Filter out every line below that lacks "image", and copy the rest.

(Supplied material)

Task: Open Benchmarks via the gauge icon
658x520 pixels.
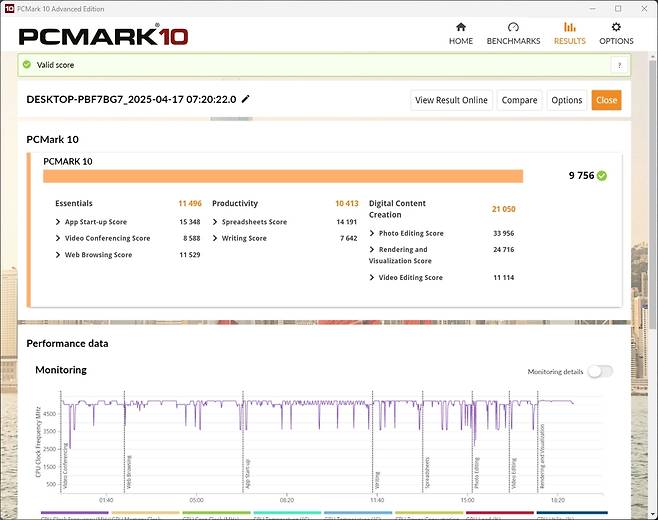Action: [513, 28]
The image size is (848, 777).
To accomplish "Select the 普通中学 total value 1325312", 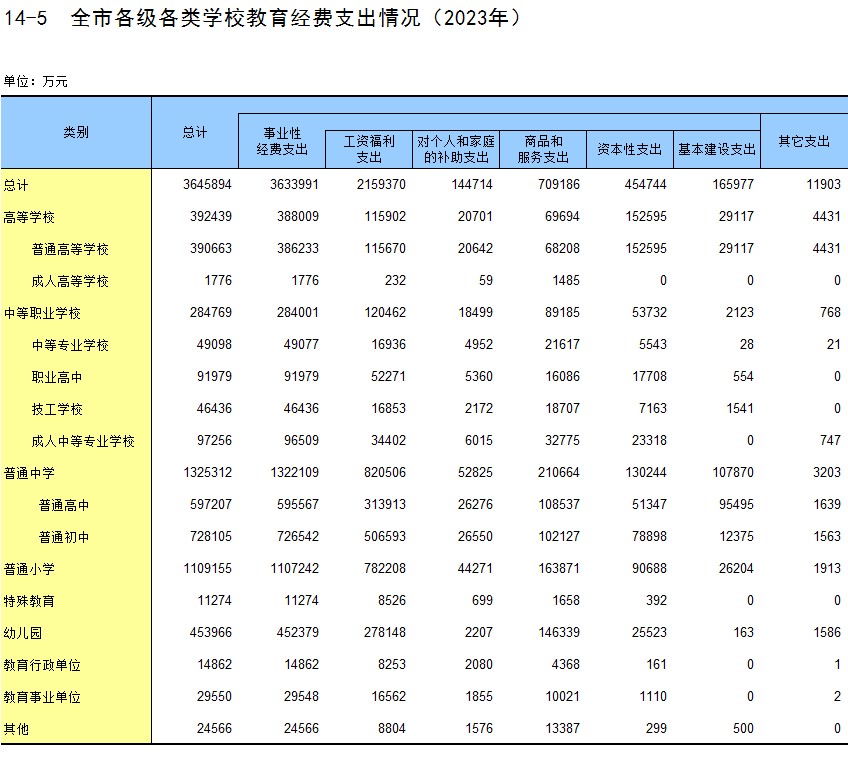I will (x=208, y=473).
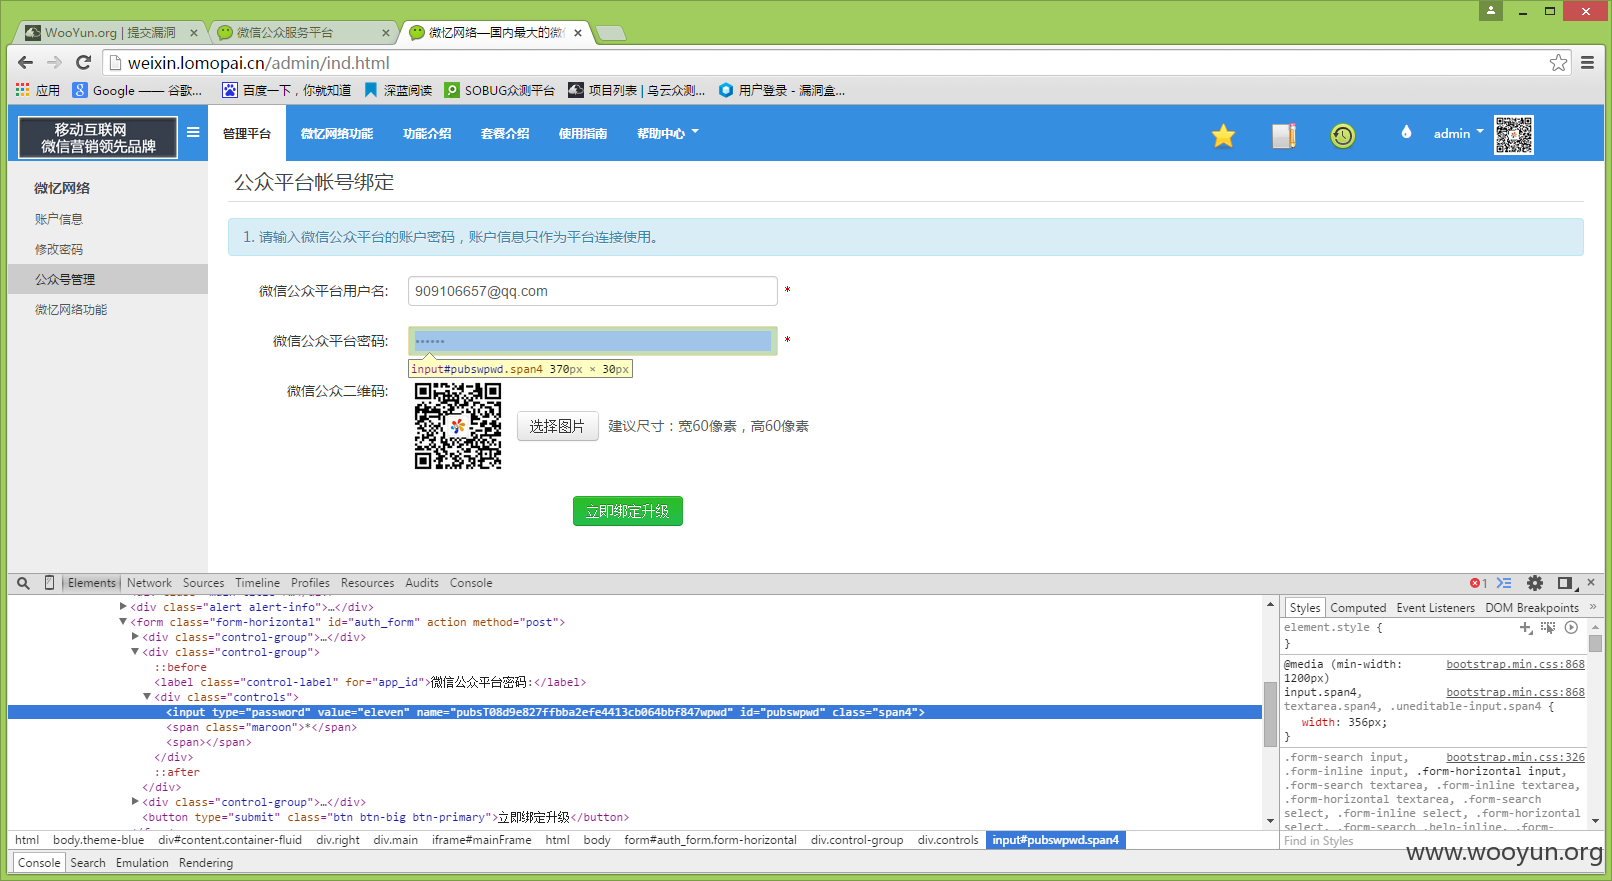Open the admin user dropdown
This screenshot has width=1612, height=881.
click(1458, 133)
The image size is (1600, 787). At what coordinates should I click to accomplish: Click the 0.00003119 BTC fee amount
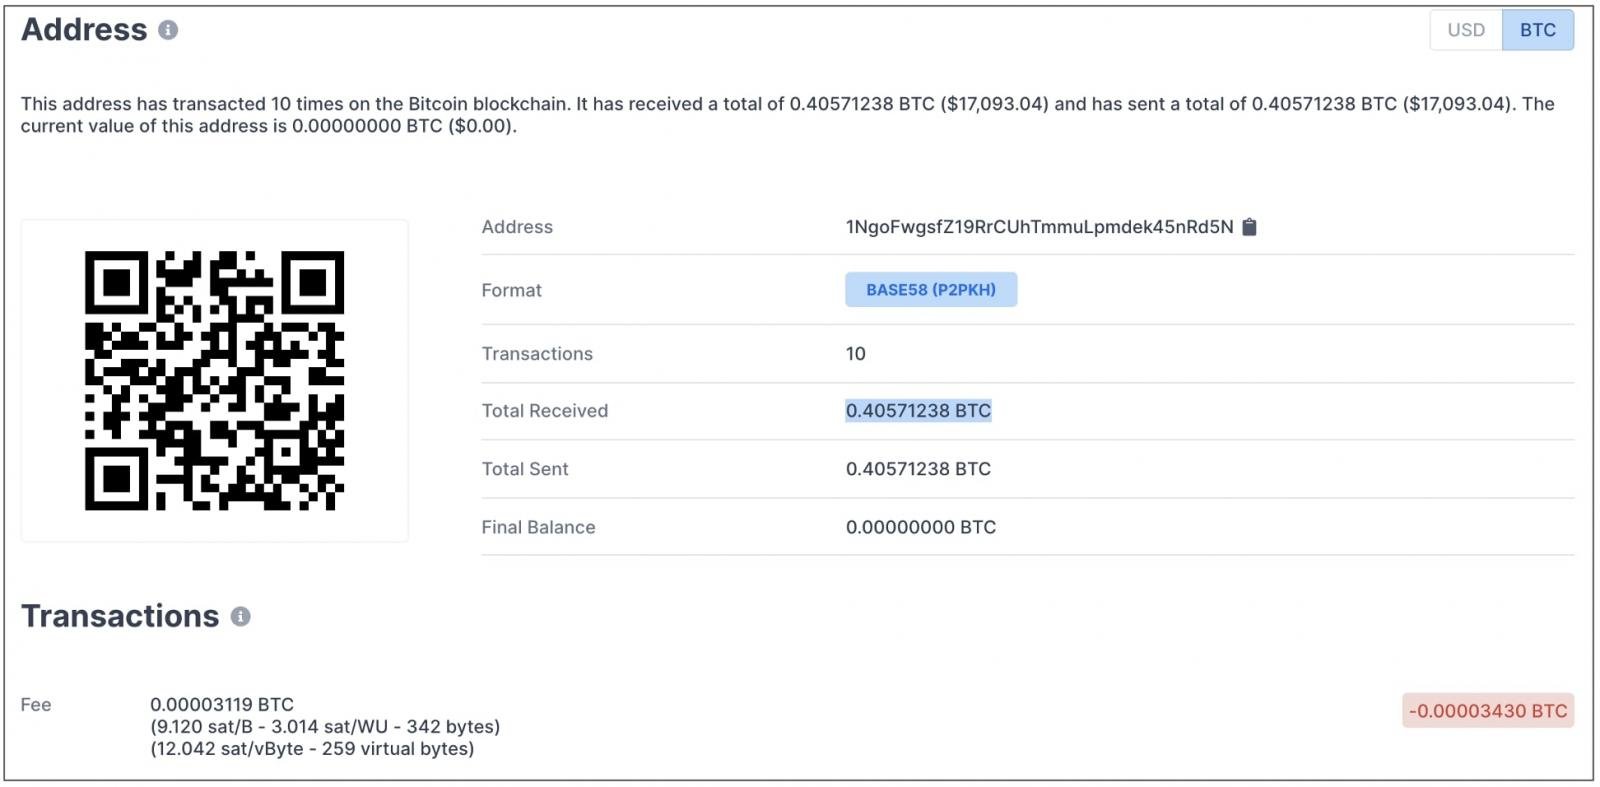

(End Supplied material)

◆ **Answer box**
The image size is (848, 777).
The image size is (1600, 787). At what coordinates should I click to accomplish: Click the 0.00003119 BTC fee amount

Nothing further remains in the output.